The BMA argues that setting up of polyclinics would need a considerable “up front” investment in new buildings, equipment and staff, and says it is difficult to see how they would be cost-effective. There are already community hospitals providing intermediate care services, GPs with special interests who are able to treat more patients in their surgeries, and many consultant-led community health services based in premises outside of hospital, the BMA explained.

“Despite the government wishing to provide more care closer to home, it is likely that for most people in London, the polyclinic would actually be further away than their existing, local GP surgery,” commented Dr Hamish Meldrum, chairman of BMA Council. “It would be much better to invest in existing GP services, and where necessary district general hospitals, rather than imposing costly, unproven polyclinics,” he argues.

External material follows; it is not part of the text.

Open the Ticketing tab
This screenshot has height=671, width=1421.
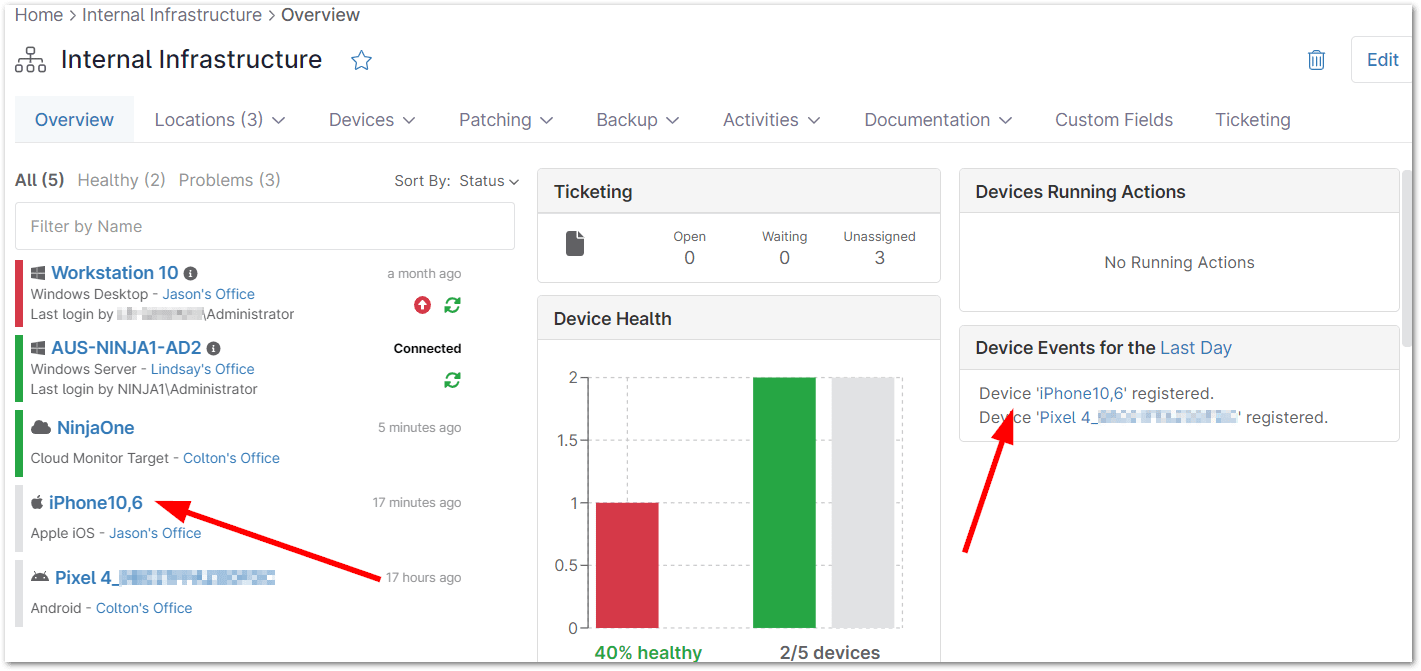(1252, 119)
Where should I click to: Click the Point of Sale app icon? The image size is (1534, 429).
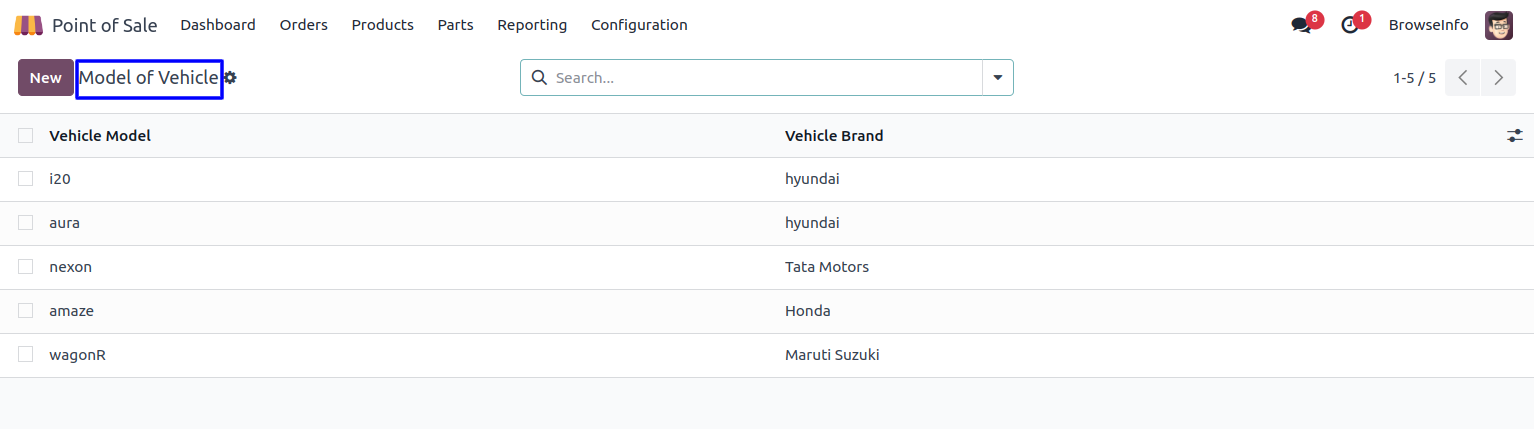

Moreover, the suggested involvement of private companies in running these polyclinics “would, in reality, destroy the UK model of general practice and threaten many district general hospitals,” Meldrum claims.

Evidence-based decisions

Although the Association concedes that driving some services away from hospitals and into the community and centralising some aspects of complex care could well boost patient care, it stresses that any changes must be evidence-based and made in partnership with primary and secondary care clinicians as well as after consultation with the general public.

“There is evidence that the centralisation of some services would benefit certain patients, for example trauma patients with significant injuries,” Meldrum notes. But he warns that, for other patients who are critically ill, such as those with severe asthma attack or anaphylactic shock, “there may be a detriment in having to travel significantly further for urgent care.”

Furthermore, he called on the government to “start listening to the views of London doctors and patients who have expressed many fears about how Lord Darzi’s proposals would adversely affect patient care and potentially cost lives.”